§ **Aim a**: According to the excerpt on polynomial approximation, when is the Vandermonde matrix ill-conditioned?

§ **Excerpted text**:

Polynomial approximation

Fitting polynomials

  • Let’s approximate: \(f(;\theta) = \sum_{n=0}^K \theta_k x^k\).

  • We need \((K+1)\) points to fit a polynomial of order \(K\). Let’s take grid points \((x_0, ... x_{K})\) and denote \(y_k=f(x_k)\)

  • We need to solve in \((\theta_k)_{k=[0,K]}\):

\[\forall n \in[0,K], \underbrace{\sum_k \theta_k (x_n)^{k}}_{M \theta} = y_k\]

Vandermonde Matrix

  • \(M\) has a special structure, a Vandermode matrix: \[ M = \begin{bmatrix} 1 & x_0 & x_0^2 \cdots & x_0^K \\\\ 1 & x_1 & x_1^2 \cdots & x_1^K \\\\ 1 & x_2 & x_2^2 \cdots & x_2^K \\\\ \vdots & \vdots & \ddots & \vdots \\\\ 1 & x_K & x_K^2 \cdots & x_K^K \end{bmatrix} \]
  • Vandermonde matrix is ill-conditioned if points are too close or if \(K\) is high.

Orthogonal polynomials

  • Define a scalar product over functions on the domain \([a,b]\) by choosing a positive weight function \(w(x)\). \[<P,Q> = \int_a^b w(x) P(x)Q(x) dx\]

  • Construct an orthogonal base \((T_n)_{n=[1,K]}\).

§ **Aim b**: Copy out the records from their first line through the line containing "This screenshot has", reproducing each line without change.

§ **Stored records**:

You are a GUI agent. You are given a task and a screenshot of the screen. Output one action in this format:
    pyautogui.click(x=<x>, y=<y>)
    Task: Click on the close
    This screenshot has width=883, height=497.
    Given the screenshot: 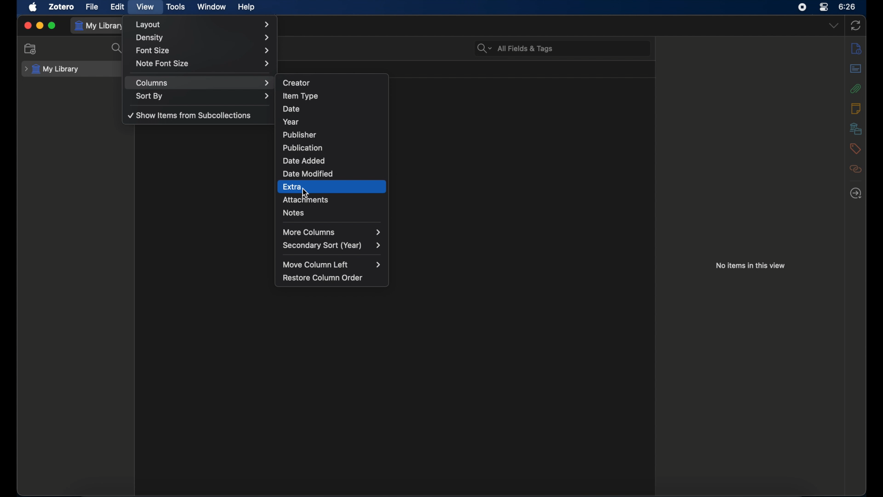 What is the action you would take?
    pyautogui.click(x=28, y=24)
    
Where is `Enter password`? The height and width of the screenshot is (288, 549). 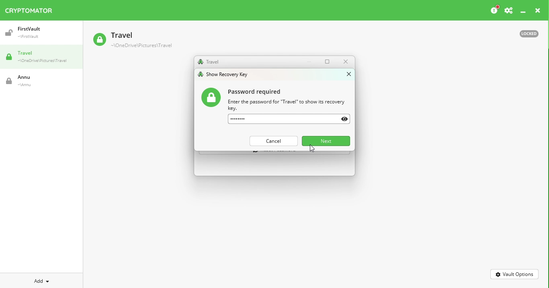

§ **Exercise answer a**: It is ill-conditioned if the points are too close or if K is high.

§ **Exercise answer b**:
You are a GUI agent. You are given a task and a screenshot of the screen. Output one action in this format:
    pyautogui.click(x=<x>, y=<y>)
    Task: Click on the close
    This screenshot has width=883, height=497.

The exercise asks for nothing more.